A meno di 48 ore dallo stop imposto dal Comune di Montemurlo, sarebbe ripresa l’attività nella stireria di via Pomeria, che secondo i Sudd Cobas è un’azienda fake della stireria L’Alba, la ditta chiusa mesi fa lasciando senza lavoro diciotto operai e al centro di una dura vertenza con il sindacato. A denunciarlo sono i Sudd Cobas, che hanno immediatamente riattivato il presidio davanti alla ditta. “Abbiamo ricevuto una segnalazione che oggi è ripartita la produzione – dice Luca Toscano, leader del sindacato -. Abbiamo potuto verificare con i nostri occhi che è così: la caldaia che alimenta l’impianto è accesa e dentro si lavora”.
In via Pomeria sono arrivati anche i carabinieri, mentre dal Comune di Montemurlo viene spiegato che nulla è cambiato da due giorni fa. “L’attività non ha alcun tipo di autorizzazione – aveva spiegato il sindaco Simone Calamai – lì non ci può stare. Le possibilità di utilizzo di quel capannone, che si trova in una strada mista produttivo-residenziale, sono limitate e di sicuro non rientra l’attività di stireria. L’iter amministrativo, da parte nostra, si traduce in un provvedimento di immediata cessazione”. Lo stesso Comune, però, spiega che nonostante sia stato subito avviato il procedimento amministrativo a carico dell’azienda, questo ha dei tempi precisi durante il quale azienda può presentare le “controdeduzioni” rispetto a ciò che gli viene contestato. Ecco, quindi, che nelle more del provvedimento, l’attività è stata ripresa.

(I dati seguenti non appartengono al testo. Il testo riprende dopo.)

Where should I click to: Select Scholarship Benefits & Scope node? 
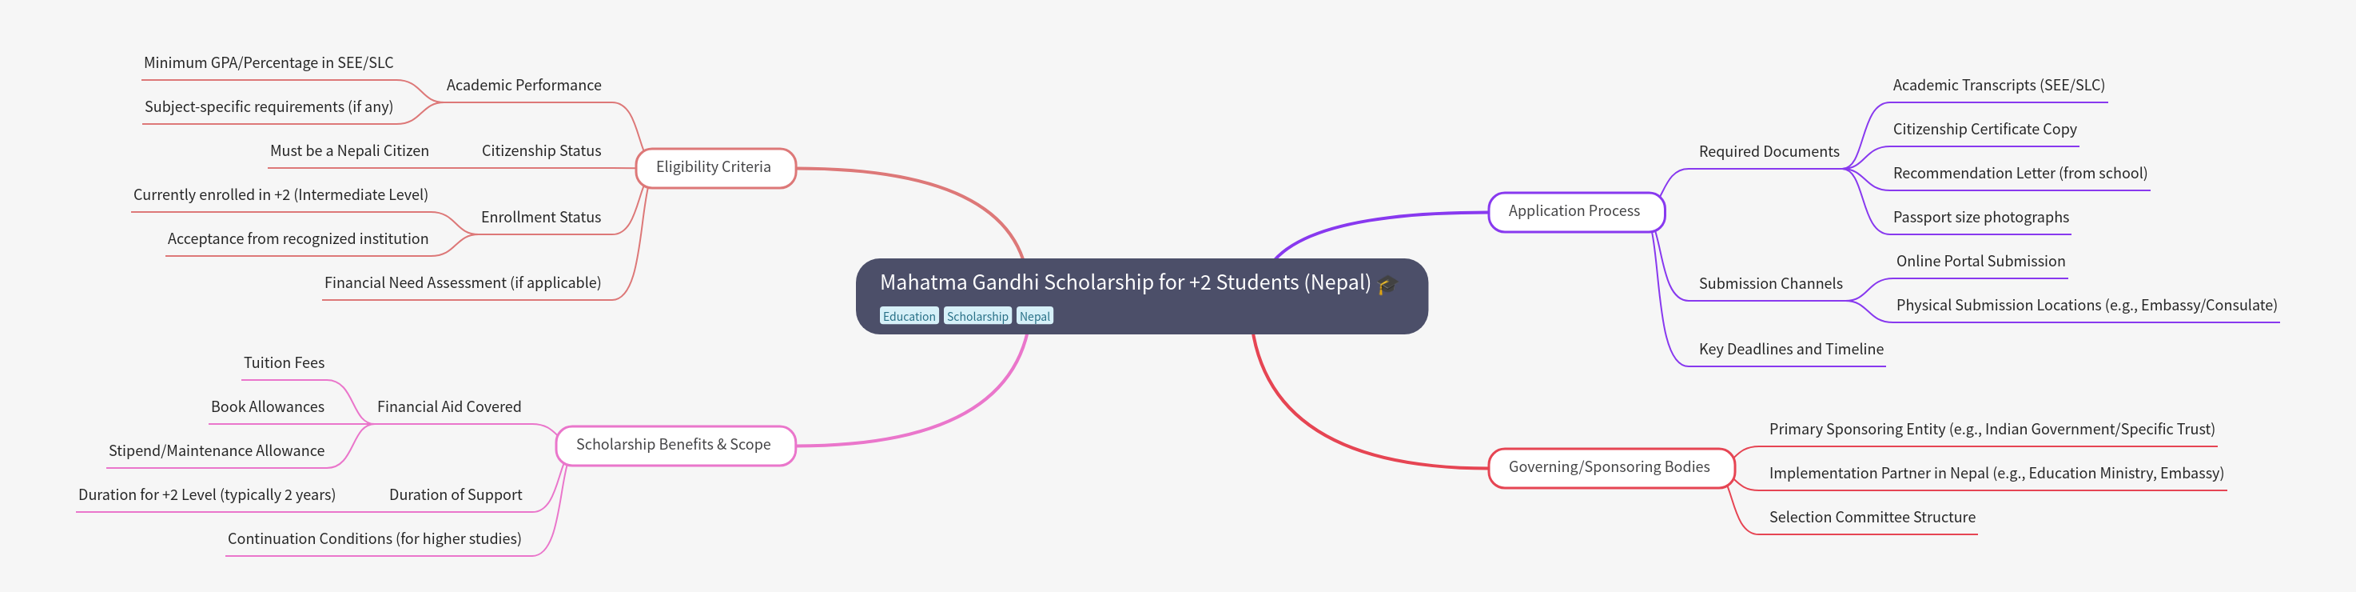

I Sudd Cobas sono sicuri che l’azienda di via Pomeria, formalmente secondo sito produttivo di un’attività con sede ad Agliana, sia gestita in realtà dagli stessi proprietari della vecchia stireria L’Alba che, quindi, sarebbe stata chiusa per “liberarsi” dei lavoratori sindacalizzati salvo poi riprendere l’attività con nuovo personale.